QUINCY — Anyone who caught sight of Quincy High School boys basketball coach Andy Douglas on the sideline after the Blue Devils forced a turnover on Quincy Notre Dame’s third possession of Saturday night’s game might have been a little perplexed.

Douglas stomped his left foot, slammed his right fist into his left hand and loudly barked at his team.

A traveling call on the Raiders negated what could have been an easy field goal attempt because the Blue Devils didn’t react and recover defensively the way they’d been instructed.

“(QND) wanted to take advantage of us switching screens, and we’ve been really lazy in our switching,” Douglas said. “I think we’re relying a little too much on our athleticism to be able to get there. We have to be better there.”

Once the Blue Devils decided to be better, Douglas had little reason to stomp or be frustrated.

QHS, ranked second in Class 4A, opened the second quarter on a 17-2 run, forcing eight turnovers during a stretch that saw the Blue Devils double-up the Raiders on the scoreboard and gain enough of a cushion that they invoked the running clock in the fourth quarter of a 70-40 victory at Blue Devil Gym.

“Once we build the lead, the crowd goes crazy,” QHS senior forward Keshaun Thomas said. “The energy goes to a whole other level, and that’s what we needed.”

It’s like a train running unencumbered down the tracks.

“You can’t stop it,” said QHS senior guard Bradley Longcor III, who scored a game-high 25 points. “That should be the circumstance when we come out like we did. We had a little bit of a different energy at the start of the second quarter.”

And much better execution.

“It was fun to see our guys putting possession after possession after possession together,” Douglas said.

A three-point play by Thomas and a 3-pointer by Longcor jumpstarted the run, and Thomas turned a steal into a breakaway dunk that forced QND coach Greg Altmix to burn a timeout with 6:02 remaining in the half.

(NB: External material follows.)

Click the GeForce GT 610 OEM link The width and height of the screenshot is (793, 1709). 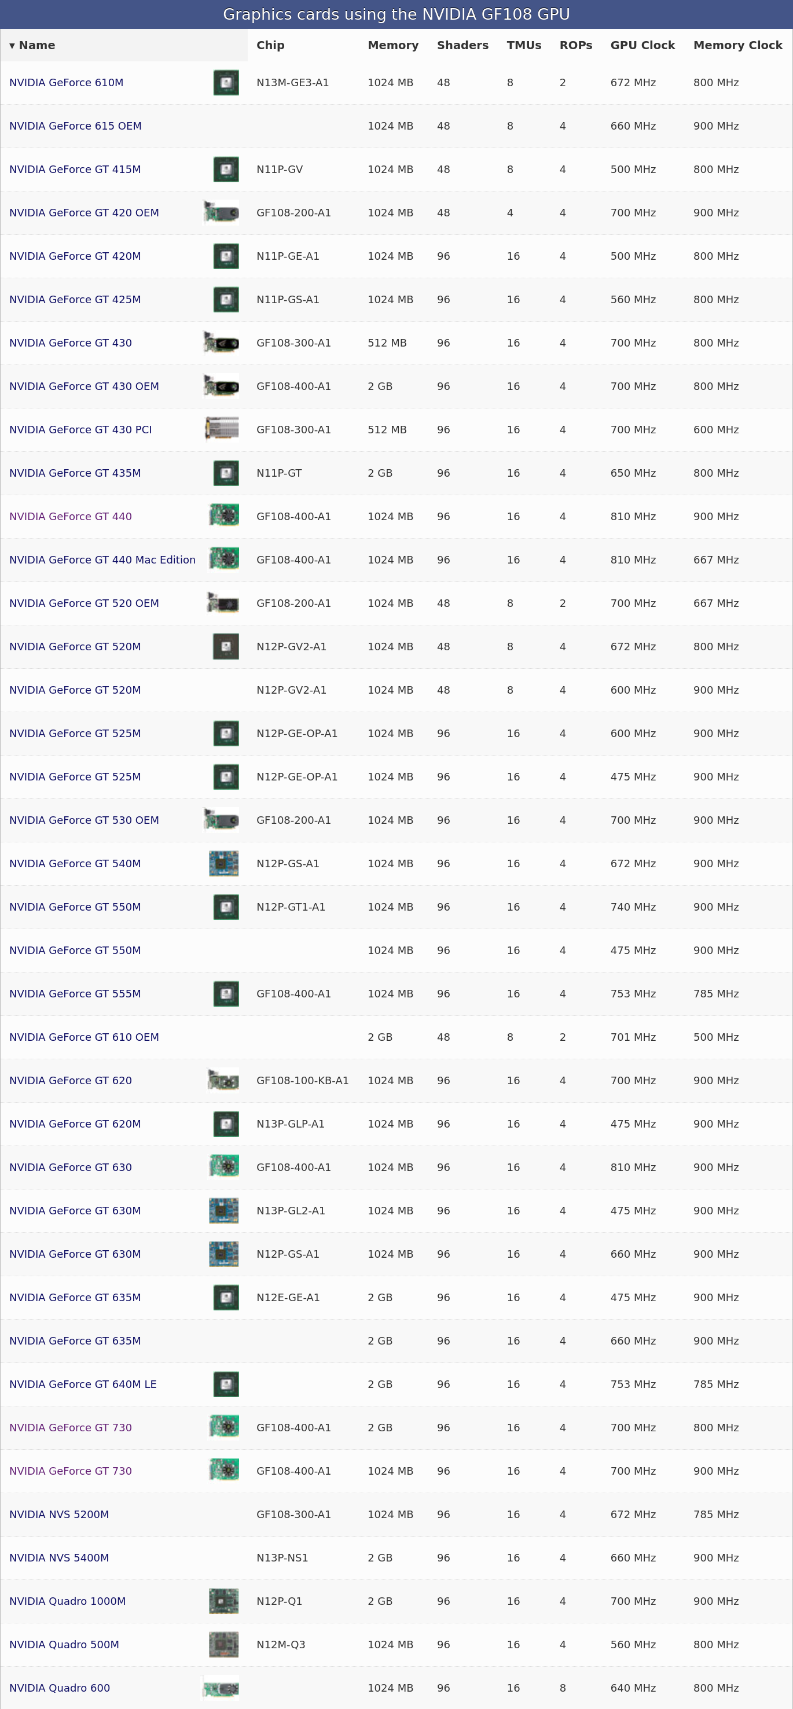84,1037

A Kamren Wires steal and layup was followed by a Longcor 3-pointer from the left corner, a Rico Clay putback and a Wires steal that set up Longcor’s dunk for a 36-17 advantage with 4:25 to go before halftime that convinced Altmix to use another timeout. Beau Eftink’s layin off a drive down the right side of the lane with 5:36 to go was the Raiders’ only basket breaking up the run.

QHS (9-0) scored 12 of the 17 points during that span in transition.

“That’s the reward,” Douglas said. “When you play solid defense, keep the ball in front of you and you’re playing off the ball and staying engaged, you have the opportunity for fast-break points and dunks., and we had a few of those.”

QND (6-3) committed 16 turnovers and went 1 of 11 from 3-point range overall.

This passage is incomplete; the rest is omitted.